- **Фрагмент текста**
+ + + +

У Льва Толстого есть сказочка для взрослых, в которой сыночек молодых и здоровых родителей, скверно обращающихся со своим «предком», строит клетку из палочек и на вопрос, кого он туда сажать собирается, отвечает простодушно: «А вас, папенька и маменька, когда состаритесь». Увы, этот поучительный сюжет ныне явно не в чести. Ни у сельских администраторов, ни у кровных родственников.

А разве не эти позабытые почти всеми крестьяне создавали нынешнюю материальную «базу»? Говоря проще: кто, как не они, голодая и холодая, закладывали первые камни в основу всей сегодняшней сельской жизни? И теперь эти камни – им в спину? «Дрожащие огни печальных деревень» по соседству с новенькими коттеджами – это символы глубочайшей аморальности сегодняшнего сельского общества. Не везде так? По правде сказать, почти повсеместно. Однако давно известно, что безнравственность к устыжениям и увещеваниям глуха – и иной просто быть не может. Что же может хоть чуточку облегчить бытие миллионов сельских горемык? Честно говоря, не знаю. Но одно соображение есть.

+ + + +

- **Исходные данные**
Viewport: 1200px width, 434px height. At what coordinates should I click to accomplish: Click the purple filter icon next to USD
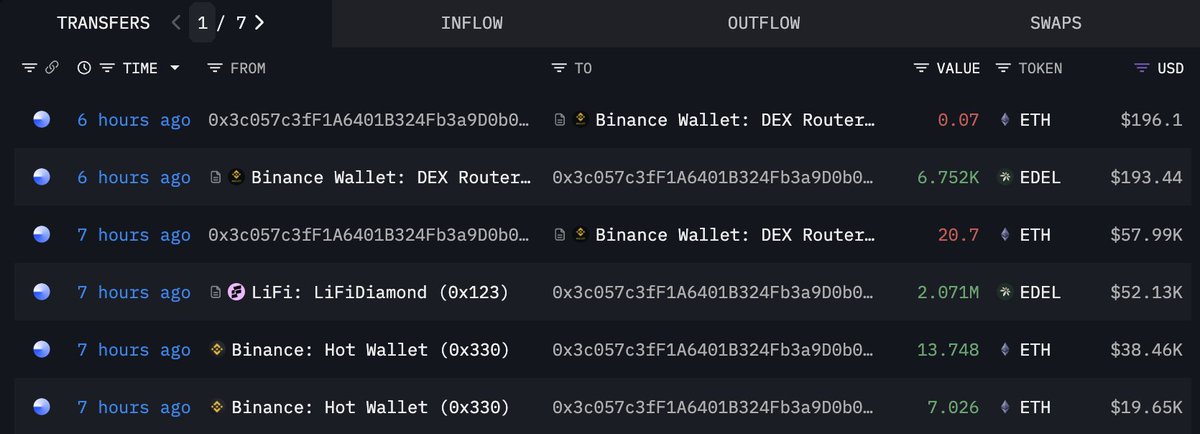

+ + + +

- **Задание 1**
Из чего мальчик в сказке Толстого, о которой говорится в тексте о стариках в деревне, строит клетку?
- **Задание 2**
Выпишите из текста о стариках в деревне все предложения, которые заканчиваются вопросительным знаком.
- **Задание 3**
Продолжите текст о стариках в деревне, начав сразу после его последнего предложения.

- **Правильный ответ 1**
Из палочек.

- **Правильный ответ 2**
1. А разве не эти позабытые почти всеми крестьяне создавали нынешнюю материальную «базу»?
2. Говоря проще: кто, как не они, голодая и холодая, закладывали первые камни в основу всей сегодняшней сельской жизни?
3. И теперь эти камни – им в спину?
4. Не везде так?
5. Что же может хоть чуточку облегчить бытие миллионов сельских горемык?

- **Правильный ответ 3**
Конечно, и сельские пенсионеры не обойдены вниманием наших законодателей. Ныне не сталинские времена, и, скажем, моя престарелая мама-крестьянка вплоть до кончины получала не то чтобы чрезмерную, но по ее потребностям вполне терпимую пенсию. И все же, все же… Такое ощущение, что существует в законе о пенсионном обеспечении какой-то пробел, недоговоренность, ставящая сельского ветерана в неравное положение с городским, а точнее, не обеспечивающая его хотя бы минимумом гарантированных прав на покойную старость.

Скажут, есть комитеты по соцзащите населения, они и должны о сельских ветеранах позаботиться. Да, такие учреждения существуют, а кое-где при них даже встречаются так называемые «социальные работники». По уверениям сельских администраций, «оные» дважды в неделю должны навещать своих подопечных – принести воды, прибрать в доме, сварить нехитрую еду. Но вот в деревне Полдомово живет 80-летняя одинокая Анна Глухова. Как-то она упала с кровати, пластом пролежала чуть ли не сутки в пустой избе. И никому до нее не было дела.

Думается, есть лишь два способа хотя бы слегка улучшить жизнь сельских стариков. Первый: хотя бы ненамного увеличить им пенсии – с учетом того, что условия их жизни все же куда плачевнее, чем жизнь таких же старых людей в городах. Второй: строить повсеместно приюты, дома для пожилых. Их катастрофически не хватает.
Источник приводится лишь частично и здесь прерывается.